Daria's pickles, "This is my pepper in tomato sauce, which was pickled by my mother. In Ukraine we call this dish "lecho"."
Verguny--a fried dough.  
 Mlyntsi, (depending on where you're from, blini or crepes) filled with homemade cherry jam. 
 Homemade compote, above, and below, holubtsi, stuffed cabbage rolls.
Below, still warm plov, brought in right as we started by a student's father.  Plov is traditionally made by men, and she had made it with her dad, who was Kazakh, and had, as I recall, learned to make it from Uzbek friends while living in Moscow.   Ukraine is a diverse place, with many different cultures, and of course, it can be seen in the food.
And what would a potluck be without a great looking dessert.  One student had some pretty amazing cake baking and decorating skills!

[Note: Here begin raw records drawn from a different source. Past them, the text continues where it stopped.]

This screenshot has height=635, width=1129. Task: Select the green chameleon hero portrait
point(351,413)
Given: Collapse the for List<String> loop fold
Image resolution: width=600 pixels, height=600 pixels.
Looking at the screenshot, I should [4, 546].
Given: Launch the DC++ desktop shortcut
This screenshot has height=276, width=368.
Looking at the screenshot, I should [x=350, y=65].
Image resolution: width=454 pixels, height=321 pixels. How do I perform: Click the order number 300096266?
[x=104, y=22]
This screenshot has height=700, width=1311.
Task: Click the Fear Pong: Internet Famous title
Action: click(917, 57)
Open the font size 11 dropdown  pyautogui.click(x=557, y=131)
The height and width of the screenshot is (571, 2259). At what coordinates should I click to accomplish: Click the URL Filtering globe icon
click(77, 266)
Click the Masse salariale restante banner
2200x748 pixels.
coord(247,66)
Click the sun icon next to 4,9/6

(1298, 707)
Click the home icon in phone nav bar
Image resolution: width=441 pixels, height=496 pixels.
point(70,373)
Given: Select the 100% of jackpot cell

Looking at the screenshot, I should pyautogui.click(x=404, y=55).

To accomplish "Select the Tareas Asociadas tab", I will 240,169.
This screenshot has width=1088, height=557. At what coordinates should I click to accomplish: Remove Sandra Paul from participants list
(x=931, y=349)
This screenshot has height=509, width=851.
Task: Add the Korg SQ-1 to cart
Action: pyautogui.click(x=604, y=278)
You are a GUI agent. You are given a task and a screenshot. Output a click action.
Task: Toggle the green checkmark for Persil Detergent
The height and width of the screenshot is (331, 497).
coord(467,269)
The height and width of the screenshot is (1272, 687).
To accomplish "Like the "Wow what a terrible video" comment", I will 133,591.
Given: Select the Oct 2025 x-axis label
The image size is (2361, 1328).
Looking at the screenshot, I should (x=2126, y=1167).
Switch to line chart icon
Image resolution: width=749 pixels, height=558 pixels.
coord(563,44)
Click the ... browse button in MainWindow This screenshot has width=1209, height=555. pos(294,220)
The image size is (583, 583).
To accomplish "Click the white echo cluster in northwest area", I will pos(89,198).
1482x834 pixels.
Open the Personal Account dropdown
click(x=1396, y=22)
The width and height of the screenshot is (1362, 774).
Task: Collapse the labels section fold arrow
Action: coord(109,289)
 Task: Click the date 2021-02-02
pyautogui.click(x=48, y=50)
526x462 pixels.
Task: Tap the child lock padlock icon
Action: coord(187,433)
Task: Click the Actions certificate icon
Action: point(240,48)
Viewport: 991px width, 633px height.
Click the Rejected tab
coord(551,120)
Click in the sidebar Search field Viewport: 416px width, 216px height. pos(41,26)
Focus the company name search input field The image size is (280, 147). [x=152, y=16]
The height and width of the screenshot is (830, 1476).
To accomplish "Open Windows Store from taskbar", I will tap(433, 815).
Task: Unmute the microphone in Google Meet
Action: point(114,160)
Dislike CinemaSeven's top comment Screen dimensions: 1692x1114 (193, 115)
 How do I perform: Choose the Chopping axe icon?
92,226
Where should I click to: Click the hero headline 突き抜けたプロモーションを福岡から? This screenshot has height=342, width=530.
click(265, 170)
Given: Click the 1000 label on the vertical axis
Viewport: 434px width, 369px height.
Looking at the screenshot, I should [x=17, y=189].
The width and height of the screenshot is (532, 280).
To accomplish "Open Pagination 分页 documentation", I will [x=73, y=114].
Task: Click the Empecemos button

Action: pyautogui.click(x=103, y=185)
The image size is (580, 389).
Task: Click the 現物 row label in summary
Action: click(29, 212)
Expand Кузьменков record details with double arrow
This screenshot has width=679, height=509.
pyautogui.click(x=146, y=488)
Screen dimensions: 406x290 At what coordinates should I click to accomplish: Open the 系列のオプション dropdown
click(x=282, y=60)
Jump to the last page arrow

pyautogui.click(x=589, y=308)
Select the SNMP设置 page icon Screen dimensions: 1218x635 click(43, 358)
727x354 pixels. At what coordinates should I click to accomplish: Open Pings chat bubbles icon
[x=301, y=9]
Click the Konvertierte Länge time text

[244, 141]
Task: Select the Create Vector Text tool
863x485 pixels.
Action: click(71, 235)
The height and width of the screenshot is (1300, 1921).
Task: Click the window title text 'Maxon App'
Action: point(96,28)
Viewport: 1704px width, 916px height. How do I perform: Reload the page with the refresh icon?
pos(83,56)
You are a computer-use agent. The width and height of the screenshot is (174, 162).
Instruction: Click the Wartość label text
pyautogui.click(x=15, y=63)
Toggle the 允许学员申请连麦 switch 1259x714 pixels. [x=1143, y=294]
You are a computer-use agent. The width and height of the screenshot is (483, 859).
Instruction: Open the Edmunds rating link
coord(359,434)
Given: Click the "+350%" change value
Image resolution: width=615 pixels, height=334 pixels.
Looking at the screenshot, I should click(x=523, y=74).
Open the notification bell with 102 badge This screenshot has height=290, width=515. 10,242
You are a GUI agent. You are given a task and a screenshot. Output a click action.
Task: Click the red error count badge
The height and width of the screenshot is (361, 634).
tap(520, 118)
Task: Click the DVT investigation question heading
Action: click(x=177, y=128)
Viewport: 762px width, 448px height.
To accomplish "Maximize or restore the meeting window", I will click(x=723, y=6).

The food was great, but it's the conversations that I'll remember.  Donetsk is off-the-beaten-path for most Americans, so we had lots of questions.  What is "typical" American food?  (which consistently, was one of the hardest questions to answer throughout the trip).  Are Americans really overweight?  Do we all eat fast food all the time?  What kind of food does my family eat?  Does my daughter know how to cook?  Do I preserve fruits and vegetables?  Is food in the US safe?  Do we trust the government to regulate it?  What makes food healthy?  (in part, this conversation was generated by the university nutrition students who attended bringing healthier versions of some typical Ukrainian foods).
So much of what Ukrainians think of Americans comes from television and movies--particularly for young people.  Caleb and I are from different generations, different regions, and different family backgrounds--but what we both shared with these enthusiastic young students were stories that are different from what movies and TV shows convey--that there's not one American food, nor one American story.  And what did we learn?  We learned about food, but even more about a curious, enthusiastic group of Ukraine's young people who care passionately about their country and the world.

We ended the evening with group photos and headed out, with bags full of sea buckthorn, cake, grapes from the teacher's arbor, bread, and more, to sustain us on our next train trip.   The rain continued, but the warmth of the evening carried us home.